## EXPLORE THE MATERIAL
A) In the blog post below about Rozerem ads and the WebMD relaunch, why does the author find WebMD's new feature for storing health information online interesting? Answer in one to three sentences.
B) Answer these questions from the blog post below about Rozerem ads and the WebMD relaunch:
(i) Which product does the author name as the competitor against which Rozerem might gain only a marginal share increase?
(ii) Which company's people does the author say are sticking with the Rozerem campaign?
(iii) Which two sites does the author give as examples of sites people visit every day?
C) Resume the blog post below about Rozerem ads and the WebMD relaunch, starting right after its final sentence.

╭─ TEXT SHOWN

Just how bad are the ads? Well the industry is abuzz
with just bad these ads are. They don't cut through
the clutter and for the life of me anyone that can
put together that Abe Lincoln stands for honesty and
the beaver for hard work watches way too much TV.
Still Rozerem's web traffic for January has increased
but somehow I don't think this is going to translate
than a marginal share increase against Ambien CR.
These ads are so bad that when I recently talked to a
colleague who was about to send out a request for
information for a new drug she informed me that
because the Rozerem ads were in fact soo bad they
were told that if the agency that created the ads
were invited to pitch she would be replaced.
I
have seen a lot of DTC ads over the last few years
but none as bad as the Rozerem ads. I can't get over
that they are still running but then what's a couple
of millions of dollars to create the spots and buy
media to lift share marginally. The Ambien brand team
should be thankful that the folks at Takeda are
sticking with this campaign because it means that
they just sit back and have a good laugh.
Web MD Relaunches Site: They still have a lot to
learn
Web MD has
relaunched their site with a new look & feel and
many features. However one gets the feeling your
walking in Times Square and experiencing sensory
overload when you go to their home-page. There are so
many different calls to action that it's hard to
determine where to go or what to do first. This is
what happens when you try to be all things to all
people rather than look at your audience needs and
segment your message to to THEIR needs, not
yours.
I'll say this the new Web MD site is more visually
appealing than their older site but with so much
information to digest on one page its a bit
overwhelming. There are imbedded FLASH modules that
change, articles that ask you to click and
advertisements that divert your attention. Instead of
segmenting the audience and looking at how they would
want to gather information Web MD seems to want to
entice people into a maze of pages that even I have
trouble navigating.

One
of the new features is the ability to store your
health information online. I find this interesting
because in recent research that we conducted we
continually heard that patients do not want to store
their personal health information online because of
privacy issues. It seems every week we hear stories
in the media about computers with personal
information being hacked or someone losing laptops
with databases on millions of people.
I
believe that people go to Web MD to get answers on a
variety of issues that they maybe facing. I don't
believe that people would regularly go to the site as
they would sites they visit everyday like CNN.com or
Wall Street Journal.com. click stream analysis
clearly shows that when people are faced with health
issues they usually go to a number of sites like
WebMD or Mayo Clinic.com. When deciding on
prescription medications they will go to the products
website but then also might go to competitors to
determine which medication has fewer side effects.
This gathering of information is a normal process for
online health users but what I have also found is
that online health seekers can quickly become
overwhelmed with informational choices. Where should
they go and more importantly who should they trust?
When designing health websites it's important to use
the KISS principle (keep is simple stupid). Don't try
to overwhelm your audience with a myriad of calls to
action. Take off your marketers hat and think the way
your audience thinks and you will be successful in
what you do. The new Web MD site is a step in the
right direction but they need to let their users
design their site rather than the business
people.

╰─
╭─ SUPPLIED DATA

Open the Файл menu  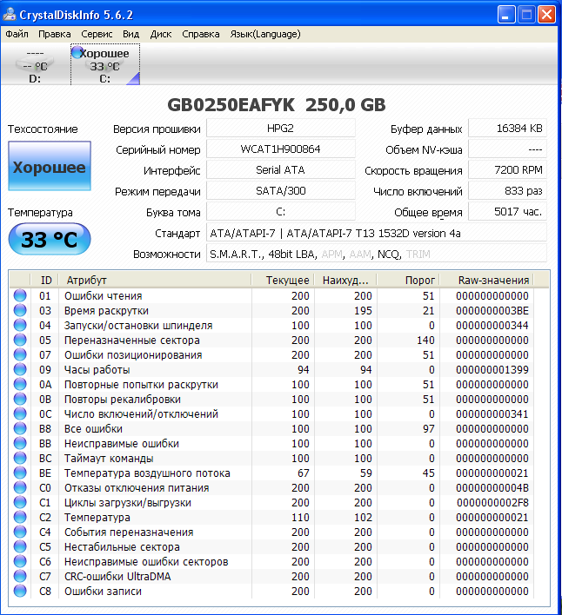pos(17,34)
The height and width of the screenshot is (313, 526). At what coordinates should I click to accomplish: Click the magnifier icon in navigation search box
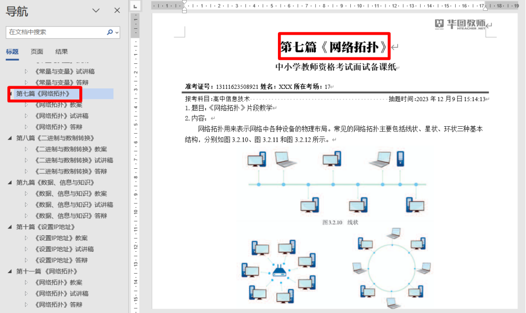[110, 32]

╰─

## EXERCISE RESULTS
A) The author's own research repeatedly found that patients do not want to store personal health information online because of privacy concerns. The author adds that the media report almost every week on hacked computers or lost laptops holding data on millions of people.

B)
(i) Ambien CR
(ii) Takeda
(iii) CNN.com and Wall Street Journal.com

C)
Another Pharma Awards Conference
Someone once said
that insanity is doing the same thing over and over
and expecting different outcomes. I think that could
be applied to the magazine for DTC called DTC
Perspectives. This week in the mail I received a
flyer about their upcoming DTV National in Washington
DC. Although there are some good speakers on the
agenda again we have presentations from other DTC
marketers about their successful campaigns blah blah
blah. Rather than listen to these boring
presentations how about inviting people who stir the
soul and invite innovation. People like Steve Jobs or
Seth Godin. It's time to think about new ways to
reach consumers not recycle old "been there done
that" stories.
What makes matters worse is that during the DTC
conference there is once again an awards dinner.
"Let's pat ourselves on the back for a job we feel we
did well". This at a time when ED ads are running on
"G" rated TV shows and the industry as a whole is
coming more and more under the microscope. Where are
the innovators? Where are the people who believe that
what we do if for our patients not for the bottom
line?
I recently heard about a major drug company who is
wants to speed approval of a new drug because the
potential for off label use is great and could lead
to a windfall in sales dollars. This, unfortunately
is what drives people at pharma; the pursuit of the
almighty sales dollar at any cost to keep the street
happy and ensure that the CEO gets his millions of
dollars in bonuses. And in the back are the DTC
marketers who use the same old marketing programs to
reach people with the delusion that someone seeing a
Cialis commercial is actually going to make them
overcome all their internal barriers to seeking
treatment. That people who see an Enbrel commercial
are not going to zero in on "the potential fatal side
effects" and block the brand message.
Maybe the Democratic Congress is right..maybe the
industry can't regulate itself and needs to be "big
brothered" by the FDA. I do know that it's time for
DTC Perspectives to stop patting people on the back
for mediocrity and talk about the issues that people
want to keep in the closet.
Oooops ! ED ads in trouble again
The last thing you
expect to see when watching a family movie, like
Miracle on 34th Street, is an ad for an ED product
yet that is exactly what happened over the
holidays. In December alone,
an ad for impotence drug Viagra aired at around 9
p.m. during "Prancer," a G-rated movie about a young
girl who nurses one of Santa's reindeers back to
health; another spot for rival medicine Levitra
appeared during an afternoon showing of the comedy
"Pee-wee's Big Adventure;" and another for Cialis
graced an early-evening presentation of the holiday
classic "Miracle on 34th Street." In addition to the
questions of "why this would happen" one has to ask
"why the hell are ED marketers still using TV and
ignoring the Web? Because they are ignorant and still
don't understand today's media.
Some impotence-drug makers have recently ramped up
spending on advertising in an attempt to jump-start
the category's faltering sales -- which have topped
out around $3.2 billion a year world-wide, short of
the $4 billion some analysts had predicted by now.
Despite its aggressive cost-cutting in other
marketing areas, Pfizer spent almost $35 million on
Viagra ads in the third quarter of last year, almost
50% more than the year-earlier period, according to
the most recent data available from TNS. Spending on
Levitra quintupled in the third quarter of 2006 over
the 2005 period. Both companies had pulled broadcast
ads during parts of 2005 over regulatory concerns,
though spending on other forms of advertising
continued. Drug companies still are spending less on
the ads for impotence medicines than in 2004, when
Cialis and Levitra had just launched. Ad's on the
Internet are all but completely gone even though when
this author worked on Cialis 85% of the traffic to
the website was the direct result of online ads and
paid search.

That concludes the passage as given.